Business Intelligence

Die zehn häufigsten BI-Fehler und -Irrtümer

5. Irrtum – Hohe Datenqualität ist schnell erreicht

Die Aufgabe von BI ist es, aus der Vielzahl vorhandener Daten entscheidungsrelevante Informationen herauszuarbeiten. Dies geschieht mit Analysen und Reports, die am Ende der BI-Kette stehen. Sie liefern die Informationen, die für die Unternehmenssteuerung so wichtig sind. Das, so könnte man meinen, ist ein Grund, das Augenmerk auf die so wertvolle Analysephase der BI zu lenken.

Doch die funktioniert nicht ohne Daten. Und das Bereitstellen dieser Daten ist nicht trivial, sondern ein hochgradig komplexes Verfahren, wofür sich der Term „ETL-Prozess“ etabliert hat. In diesem Prozess werden Daten gesammelt, gespeichert und aufbereitet. Dabei ist zu berücksichtigen, dass Daten aus unterschiedlichsten Quellen kommen und nicht in homogener Form vorliegen.

Vielfach fristen die für die BI-Analyse relevanten Unternehmensdaten ihr Dasein auf einsamen Inseln und in individuellen Beständen der Fachabteilungen. Sie liegen in Datenbanken, Excel-Tabellen oder Word-Dokumenten. Will man sie zusammenführen, stößt man auf uneinheitliche Bezeichnungen, Dimensionen oder Granularität.
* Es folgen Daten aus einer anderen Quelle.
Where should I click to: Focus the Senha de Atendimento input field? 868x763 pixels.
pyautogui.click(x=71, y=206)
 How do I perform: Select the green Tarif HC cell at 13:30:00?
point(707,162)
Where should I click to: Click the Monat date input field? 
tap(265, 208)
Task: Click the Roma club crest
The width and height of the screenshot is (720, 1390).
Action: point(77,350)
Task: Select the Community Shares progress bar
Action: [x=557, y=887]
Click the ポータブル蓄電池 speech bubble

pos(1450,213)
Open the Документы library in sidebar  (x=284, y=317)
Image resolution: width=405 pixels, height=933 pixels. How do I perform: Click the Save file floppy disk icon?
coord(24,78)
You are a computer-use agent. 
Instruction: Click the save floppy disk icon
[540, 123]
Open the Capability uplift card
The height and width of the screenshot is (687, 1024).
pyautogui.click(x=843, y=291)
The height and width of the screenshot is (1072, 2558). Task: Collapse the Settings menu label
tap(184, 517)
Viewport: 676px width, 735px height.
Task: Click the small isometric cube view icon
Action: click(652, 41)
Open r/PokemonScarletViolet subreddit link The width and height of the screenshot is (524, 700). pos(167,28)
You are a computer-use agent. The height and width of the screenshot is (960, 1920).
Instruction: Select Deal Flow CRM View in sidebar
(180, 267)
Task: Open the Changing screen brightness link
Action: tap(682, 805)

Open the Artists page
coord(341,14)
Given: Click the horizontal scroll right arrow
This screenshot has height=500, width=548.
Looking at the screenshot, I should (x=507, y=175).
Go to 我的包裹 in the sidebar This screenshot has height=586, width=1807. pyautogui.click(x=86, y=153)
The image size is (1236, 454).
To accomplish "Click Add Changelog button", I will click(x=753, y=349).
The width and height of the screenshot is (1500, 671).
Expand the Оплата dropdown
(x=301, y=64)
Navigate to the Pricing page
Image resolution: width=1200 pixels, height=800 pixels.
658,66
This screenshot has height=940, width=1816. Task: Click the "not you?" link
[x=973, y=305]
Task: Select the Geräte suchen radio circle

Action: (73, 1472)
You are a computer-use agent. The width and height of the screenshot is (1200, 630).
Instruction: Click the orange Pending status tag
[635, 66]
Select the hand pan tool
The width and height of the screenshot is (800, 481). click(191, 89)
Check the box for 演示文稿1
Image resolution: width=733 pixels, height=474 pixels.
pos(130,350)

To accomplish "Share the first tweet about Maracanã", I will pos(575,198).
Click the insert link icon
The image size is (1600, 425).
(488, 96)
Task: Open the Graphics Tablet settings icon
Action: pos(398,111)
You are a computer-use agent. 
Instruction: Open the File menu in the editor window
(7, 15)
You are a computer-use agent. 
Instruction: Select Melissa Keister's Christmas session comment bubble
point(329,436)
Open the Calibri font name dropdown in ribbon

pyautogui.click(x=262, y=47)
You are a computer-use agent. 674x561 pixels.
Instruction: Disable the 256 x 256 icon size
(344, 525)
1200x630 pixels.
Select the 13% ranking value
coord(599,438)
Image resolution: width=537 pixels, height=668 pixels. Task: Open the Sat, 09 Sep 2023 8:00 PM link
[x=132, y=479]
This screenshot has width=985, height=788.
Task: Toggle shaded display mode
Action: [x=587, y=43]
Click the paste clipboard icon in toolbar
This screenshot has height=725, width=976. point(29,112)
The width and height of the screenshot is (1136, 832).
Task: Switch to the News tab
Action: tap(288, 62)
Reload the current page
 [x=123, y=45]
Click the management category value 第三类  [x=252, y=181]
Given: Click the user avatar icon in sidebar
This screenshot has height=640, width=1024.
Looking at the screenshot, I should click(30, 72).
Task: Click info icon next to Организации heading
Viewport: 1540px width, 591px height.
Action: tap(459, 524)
Externe Daten kommen von Marktforschern, Verbänden oder öffentlichen Datenbanken. Von der Form her können sie als Text, tabellarisch, grafisch, bildlich oder multimedial vorliegen - nicht selten aus alten, heute nicht mehr eingesetzten Systemen. Denn gerade historische Daten sind oft entscheidungsrelevant, wenn es darum geht, Trends zu erkennen.

Komplexer ETL-Prozess: Die operativen Daten werden extrahiert, transformiert und ins Data Warehouse geladen (Quelle: SAP).
Komplexer ETL-Prozess: Die operativen Daten werden extrahiert, transformiert und ins Data Warehouse geladen (Quelle: SAP).

Diese Vielfalt und Diversität macht die Datenaufbereitung schwierig. Eine wichtige und mit die zeitintensivste Aufgabe im BI-Prozess ist, die vorhandenen Daten auf Qualität und Strukturen hin zu untersuchen und anschließend zu transformieren und zu vereinheitlichen. Die Daten bilden daher einen fundamentalen Teil der BI. Ein Bewusstsein für Datenqualität ist ein zentraler Baustein der BI.